The U.S. Interstate Highway System will need to be rebuilt and expanded to meet the nation’s growing transportation needs, according to a report released by TRIP, a national transportation research nonprofit.
The report, Restoring the Interstate Highway System: Meeting America’s Transportation Needs with a Reliable, Safe & Well-Maintained National Highway Network, looks at the Interstate system’s use, condition, and benefits, and the findings of a 2019 report prepared by the Transportation Research Board (TRB) at the request of Congress as part of the FAST Act on the condition and use of the Interstate system and on actions required to restore and upgrade the system.
According to the TRB report, the Interstate system has a persistent and growing backlog of physical and operational deficiencies as a result of age, heavy use, and deferred reinvestment, and is in need of major reconstruction and modernization. The TRB report concludes that annual investment in the Interstate Highway System should be increased approximately two-and-a-half times, from $23 billion in 2018 to $57 billion annually over the next 20 years.
The TRIP report found that since 2000, travel on the Interstate system has increased at a rate nearly triple that at which new lane capacity is being added. As a result, 47% of urban Interstate highways are considered congested during peak hours. Travel by combination trucks on the Interstate increased 45% from 2000 to 2018, nearly double the 25% rate of travel growth for all vehicle travel during the same period.
The design of the Interstate—which includes a separation from other roads and rail lines, a minimum of four lanes, paved shoulders and median barriers—makes it more than twice as safe to travel on as all other roadways. The fatality rate per 100 million vehicle miles of travel on the Interstate in 2018 was 0.58, compared to 1.32 on non-Interstate routes. TRIP estimates that additional safety features on the Interstate Highway System saved 5,930 lives in 2018.
TRIP’s report finds that while pavement smoothness on most segments of the Interstate system is acceptable, the crumbling foundations of most highway segments need to be reconstructed, and that continued resurfacing rather than addressing underlying foundational issues provides diminishing returns and results in shorter periods of pavement smoothness. As the aging system’s foundations continue to deteriorate, most Interstate highways, bridges, and interchanges will need to be rebuilt or replaced. According to the TRIP report, pavements on 11% of Interstate highways are in poor or mediocre condition. More than one quarter (27%) of Interstate bridges are in need of repair or replacement.
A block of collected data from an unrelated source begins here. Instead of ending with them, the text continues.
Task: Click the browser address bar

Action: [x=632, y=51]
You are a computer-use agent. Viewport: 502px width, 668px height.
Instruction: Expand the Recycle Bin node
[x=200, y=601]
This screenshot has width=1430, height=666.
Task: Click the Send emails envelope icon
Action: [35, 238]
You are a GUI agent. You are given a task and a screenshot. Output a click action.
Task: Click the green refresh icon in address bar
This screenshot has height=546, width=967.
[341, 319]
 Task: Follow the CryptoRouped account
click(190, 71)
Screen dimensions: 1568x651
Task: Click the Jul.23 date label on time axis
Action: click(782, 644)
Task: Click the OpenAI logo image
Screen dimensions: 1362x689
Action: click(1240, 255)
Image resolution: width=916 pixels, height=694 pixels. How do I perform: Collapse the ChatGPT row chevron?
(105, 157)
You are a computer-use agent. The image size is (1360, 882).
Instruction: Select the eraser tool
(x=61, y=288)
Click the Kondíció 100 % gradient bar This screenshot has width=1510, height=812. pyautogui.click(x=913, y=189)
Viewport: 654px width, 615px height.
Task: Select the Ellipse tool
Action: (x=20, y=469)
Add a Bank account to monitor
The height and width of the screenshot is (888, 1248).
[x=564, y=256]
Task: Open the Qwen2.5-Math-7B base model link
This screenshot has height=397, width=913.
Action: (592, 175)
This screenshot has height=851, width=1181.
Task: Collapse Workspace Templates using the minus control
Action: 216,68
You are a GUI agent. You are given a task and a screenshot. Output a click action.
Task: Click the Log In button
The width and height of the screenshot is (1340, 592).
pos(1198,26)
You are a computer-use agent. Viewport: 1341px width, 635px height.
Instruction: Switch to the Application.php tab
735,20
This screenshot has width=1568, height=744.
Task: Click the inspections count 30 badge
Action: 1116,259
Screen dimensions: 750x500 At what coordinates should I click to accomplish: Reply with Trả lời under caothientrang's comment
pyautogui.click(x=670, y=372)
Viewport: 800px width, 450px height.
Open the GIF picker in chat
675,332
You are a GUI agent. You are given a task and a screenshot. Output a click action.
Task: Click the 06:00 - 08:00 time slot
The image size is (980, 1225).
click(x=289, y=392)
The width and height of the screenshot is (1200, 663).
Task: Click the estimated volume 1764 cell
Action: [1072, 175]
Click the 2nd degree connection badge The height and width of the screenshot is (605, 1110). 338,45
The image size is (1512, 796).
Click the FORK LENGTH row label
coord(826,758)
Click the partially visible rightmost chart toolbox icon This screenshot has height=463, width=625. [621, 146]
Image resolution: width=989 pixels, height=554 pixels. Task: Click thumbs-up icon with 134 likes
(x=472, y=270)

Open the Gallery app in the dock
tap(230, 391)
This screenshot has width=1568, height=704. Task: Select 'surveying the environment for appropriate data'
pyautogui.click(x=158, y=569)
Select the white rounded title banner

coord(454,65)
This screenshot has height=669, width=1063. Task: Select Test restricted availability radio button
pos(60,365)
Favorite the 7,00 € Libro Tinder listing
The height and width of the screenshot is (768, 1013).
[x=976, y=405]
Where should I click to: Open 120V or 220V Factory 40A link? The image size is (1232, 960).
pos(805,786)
Based on the findings of the TRB Interstate report, TRIP has provided a set of recommendations for the restoration of the Interstate Highway System, which includes: the foundational reconstruction of Interstate highways, bridges, and interchanges; improvement to roadway safety features; system right-sizing, including upgrading of some roadway corridors to Interstate standards; adding needed additional highway capacity on existing routes; adding additional corridors; and modifying some urban segments to maintain connectivity while remediating economic and social disruption.